Sage advice, but largely meaningless. Covers sell books. A friend of a friend who writes romance eBooks advised me, if I ever published that way, to make sure that the cover looked like all the other covers for the same kind of book. She wasn’t talking about how good the cover looked. She was talking about branding. Did the cover scream at the top of its voice Romance, or Science Fiction, or Zombie Book.
I understood exactly what she meant, from sad experience. The cover for A Fond Farewell to Dying has an angel with a trumpet calling what appear to be dead folks out of some boxes. It fit the story only by a massive stretch of imagination, but it did look like one of those End of the World books that used to be popular. I found it once on a spinner rack of Christian books. Somebody got a surprise when they got home that night.

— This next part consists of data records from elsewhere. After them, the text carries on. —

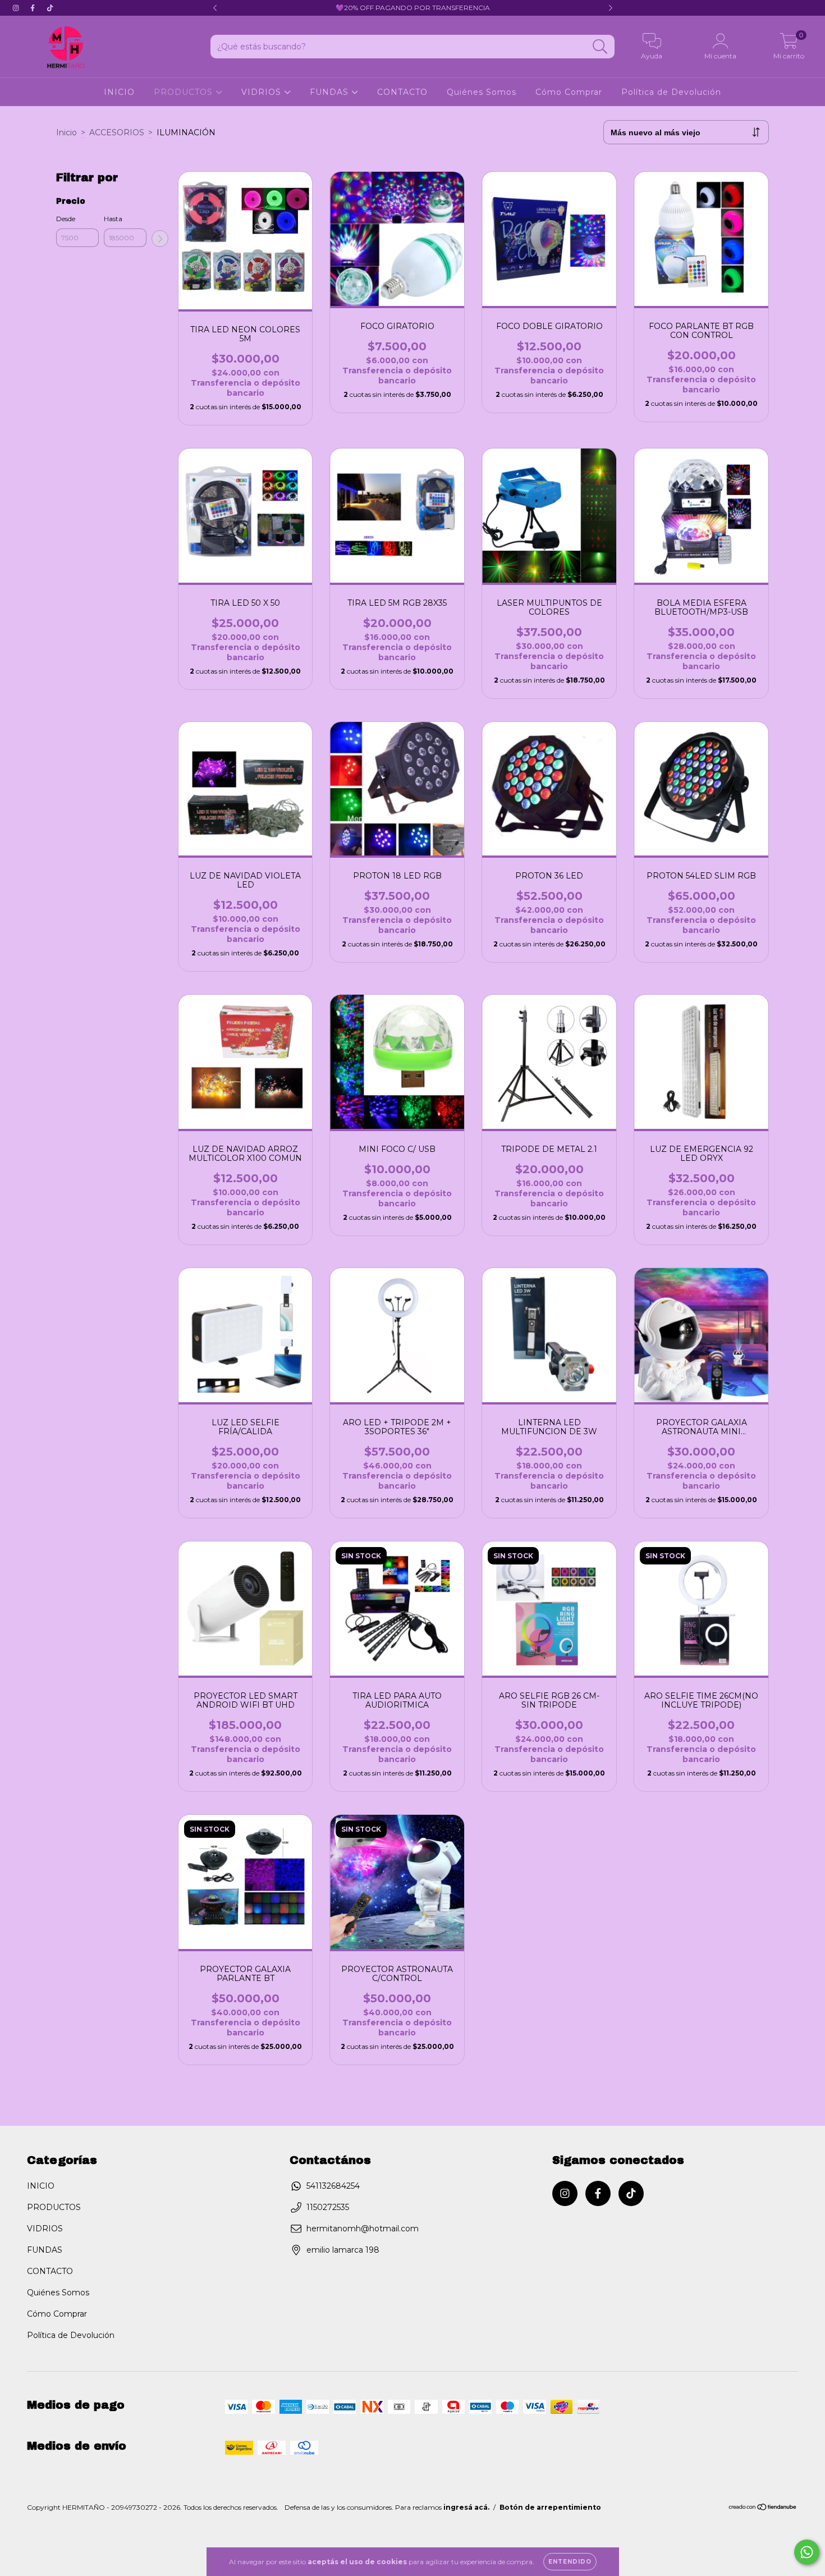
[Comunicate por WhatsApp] (806, 2552)
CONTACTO (402, 92)
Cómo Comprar (568, 92)
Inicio (66, 132)
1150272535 (327, 2207)
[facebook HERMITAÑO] (33, 8)
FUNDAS (330, 92)
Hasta (113, 218)
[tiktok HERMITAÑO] (50, 8)
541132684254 (333, 2186)
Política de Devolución (671, 92)
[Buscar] (600, 47)
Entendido (570, 2561)
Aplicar (160, 238)
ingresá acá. (466, 2507)
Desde (65, 218)
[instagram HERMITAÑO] (16, 8)
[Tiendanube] (763, 2508)
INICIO (119, 92)
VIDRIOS (262, 92)
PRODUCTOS (185, 92)
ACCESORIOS (116, 132)
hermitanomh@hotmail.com (362, 2228)
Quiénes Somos (481, 92)
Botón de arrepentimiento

At least it used to be that you could pick up a paperback and read the blurb, but that is usually wildly inaccurate. The only hope you had, in the days when people went to bookstores and actually handled the books they were about to buy, was to read.
Usually, the first few pages would tell you if you wanted to continue. That is why every how-to-write book you’ve ever read stresses making the first page great. That also works for selling manuscripts. If the first page is terrible, no reader or editor will ever read page two. Of course, there are fifty other hoops to jump through between a good first page and a sale.
At least a good first page might sell a book once it’s published and on the newsstand. The reader won’t come to hate you until he has slid into bed, with the light burning, and then finds out that everything goes south after page fourteen. All tucked in and nothing to read; and out a few dollars besides. Grrrrr.
So what do you do if you buy on line? You use the Read Me function, of course.
Technology giveth and technology taketh away, and the Read Me function is a pure gift. It’s like thumbing through the first pages of a novel by a new author in the newsstand to see if you like him (or her), but without the clerk giving you the stink eye. And you can do it in the comfort of your own home. It’s heaven.
It’s amazing how many books I haven’t bought, because of the Read Me function.